The vast majority of Web applications will eventually run on platform-as-a-service, or PaaS. The shift will be slower than to infrastructure-as-a-service (IaaS) because finding the perfect PaaS fit will take effort, and there's significant loss of control over hardware and software. Many IT departments will resist. But it will happen, so to help you evaluate options and plan a migration strategy, we sent out a questionaire with more than 70 factors to consider to major PaaS providers. You can download a full set of responses at our InformationWeek PaaS comparison site.

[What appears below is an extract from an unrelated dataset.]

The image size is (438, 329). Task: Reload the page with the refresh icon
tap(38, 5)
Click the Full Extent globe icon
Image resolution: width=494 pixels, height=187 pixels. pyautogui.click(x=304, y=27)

The PaaS value proposition is simple: Bring your code, and we'll handle everything else for you -- Internet connectivity, power, hardware, operating system, software, monitoring, backup, restore, failover, scaling and more. IT can focus on writing code to solve business problems and leave the mechanics of infrastructure and operations to the vendor. In theory, you get a best-practices deployment, including security and business continuity, at a lower cost and better quality versus having your own staff do the work.
We say, "in theory" because these are still early days, and vendors provide so many different services -- with so many moving parts -- that it will take time to demonstrate stability to CIOs. However, we're convinced that PaaS is the future, and that companies that fail to consider it will be at a disadvantage.
The 7 Factors To Consider
A PaaS implementation requires two main elements: a platform and a service that runs the platform for you. For a PaaS vendor to be included in our comparison, it must both sell software or software-as-a-service for deploying Web applications and provide an infrastructure on which to run these applications. After all, if a vendor doesn't provide the underlying infrastructure in addition to the platform software, you're not getting the full value of PaaS because you lack "one throat to choke."
Comparing PaaS vendors is more difficult than comparing IaaS or SaaS vendors because there are so many disparate elements. We discuss evaluation strategies in depth in our full report. Here, we'll walk through the seven major elements to evaluate when choosing a PaaS provider.
>> Programming languages and frameworks: IT generally has a preferred programming language, and providers that don't support that language are rarely in the running. There is one exception: proprietary PaaS, where the customer is buying based on other factors and is willing to use whatever language is required. The best example is Salesforce.com's Force.com, which uses a proprietary language but offers the upside of a robust ecosystem that can give application developers a big head start compared with conventional application development platforms.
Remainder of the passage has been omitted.